Sepsis mortality rates increase quickly when left untreated, even if it’s only for a few hours. The difficulty facing providers is that there isn’t a simple test for sepsis. Instead, they have to watch for patterns and symptoms that could indicate sepsis. As a result, it’s common to have misdiagnoses or delays in diagnosis.

Sepsis is also the most fatal complication for burn victims, accounting for 50%–60% of burn injury deaths. That last issue is a particular concern for places like Harborview Medical Center in Seattle. The facility is the only designated Level I trauma and burn center in Washington state and is the regional trauma and burn referral center for Alaska, Montana, and Idaho. The 413-bed facility has around 17,000 admissions, 259,000 clinic visits, and 59,000 emergency department visits annually.

Rosemary Grant, BSN, RN, CPHQ, is the sepsis coordinator at Harborview. She says her facility chose to focus their attention on sepsis detection because the condition is “prevalent, expensive, and deadly.”

“When we looked at data from our hospital and others, we saw that patients who develop sepsis in the hospital have a much higher mortality than patients who arrive in the emergency department with sepsis,” says Grant. “So, we knew we needed to focus on faster identification of sepsis in our inpatient population.”

The evidence backs up her concerns. A 2017 study found that while sepsis is only present in 6% of hospitalizations, it accounts for 15% of in-hospital deaths. In 2014 alone, there were 1.7 million sepsis hospitalizations and 270,000 sepsis deaths in the U.S. It’s also one of the most expensive medical conditions, costing tens of billions of dollars annually. And sadly, despite increased awareness of the condition, mortality rates are rising.

(Source information)
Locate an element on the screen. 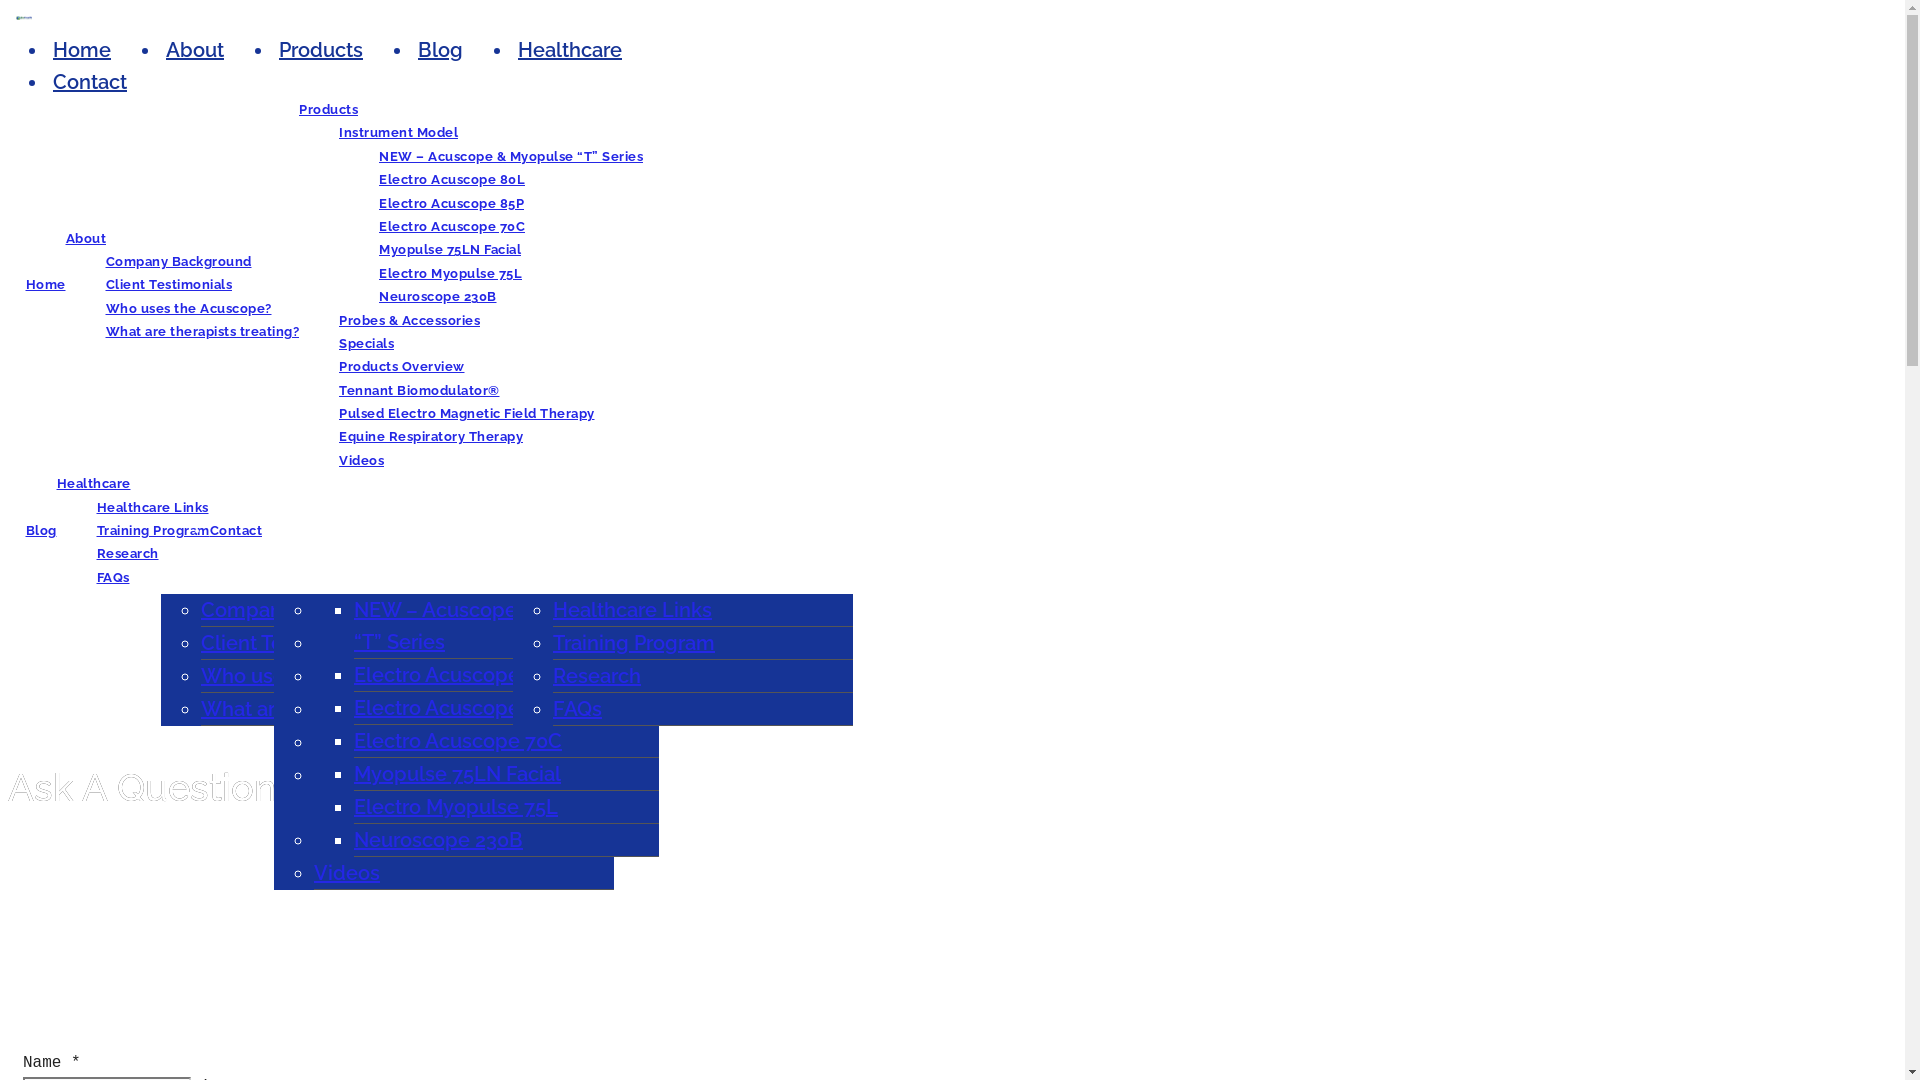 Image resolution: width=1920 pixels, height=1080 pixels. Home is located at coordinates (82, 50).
--
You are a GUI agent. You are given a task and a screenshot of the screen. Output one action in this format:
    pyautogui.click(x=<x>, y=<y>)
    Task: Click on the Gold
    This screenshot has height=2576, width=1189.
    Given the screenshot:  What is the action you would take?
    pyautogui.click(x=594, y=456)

(Instructions)
1: Duplicate the sepsis passage word for word, covering everything from "Sepsis mortality rates" down to "department visits annually.".
2: Pick up the sepsis passage after its final sentence and carry it forward.
The data above was drawn from a separate source unrelated to the sepsis passage.

(Answers to this exercise)
1:
Sepsis mortality rates increase quickly when left untreated, even if it’s only for a few hours. The difficulty facing providers is that there isn’t a simple test for sepsis. Instead, they have to watch for patterns and symptoms that could indicate sepsis. As a result, it’s common to have misdiagnoses or delays in diagnosis.

Sepsis is also the most fatal complication for burn victims, accounting for 50%–60% of burn injury deaths. That last issue is a particular concern for places like Harborview Medical Center in Seattle. The facility is the only designated Level I trauma and burn center in Washington state and is the regional trauma and burn referral center for Alaska, Montana, and Idaho. The 413-bed facility has around 17,000 admissions, 259,000 clinic visits, and 59,000 emergency department visits annually.

2:
In 2011, the Harborview team decided to fight sepsis by changing the way they detected it. Working in-house, they developed an automated flagging system for their electronic health record (EHR).

After a patient is admitted to Harborview, his or her vitals are plugged into the EHR several times each day. The system searches for patterns, trends, and symptoms that might indicate sepsis. If found, a red box appears around the patient’s name and the nurse is assigned a task in the EHR to screen the patient for infection.

The nurse then assesses the patient for non-sepsis causes for the readings. If the nurse thinks the patient could have sepsis, then the physician is alerted. The system is designed so it won’t sound more than once every 12 hours, she says, so nurses won’t get more than one alert per patient per shift.

“I think the most important component of our system is that it incorporates the bedside nurses’ clinical judgment,” says Grant. “The alert is just a computer algorithm, and if it paged the provider every time, they would become tired of it very quickly. Instead, it asks the nurse who is spending his/her shift with a patient whether infection is suspected based on abnormal vitals and the patient’s overall clinical picture. It’s only if and when the nurse suspects infection that the provider is notified.”